### [Data excerpts]

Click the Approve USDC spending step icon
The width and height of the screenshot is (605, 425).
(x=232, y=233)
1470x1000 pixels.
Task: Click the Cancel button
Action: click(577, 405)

### [Set problem]
Can you give every line of the entries above as a JSON list of strings, one string per line, with blank lines left out?

### [Task output]
[
  "Click the Approve USDC spending step icon",
  "The width and height of the screenshot is (605, 425).",
  "(x=232, y=233)",
  "1470x1000 pixels.",
  "Task: Click the Cancel button",
  "Action: click(577, 405)"
]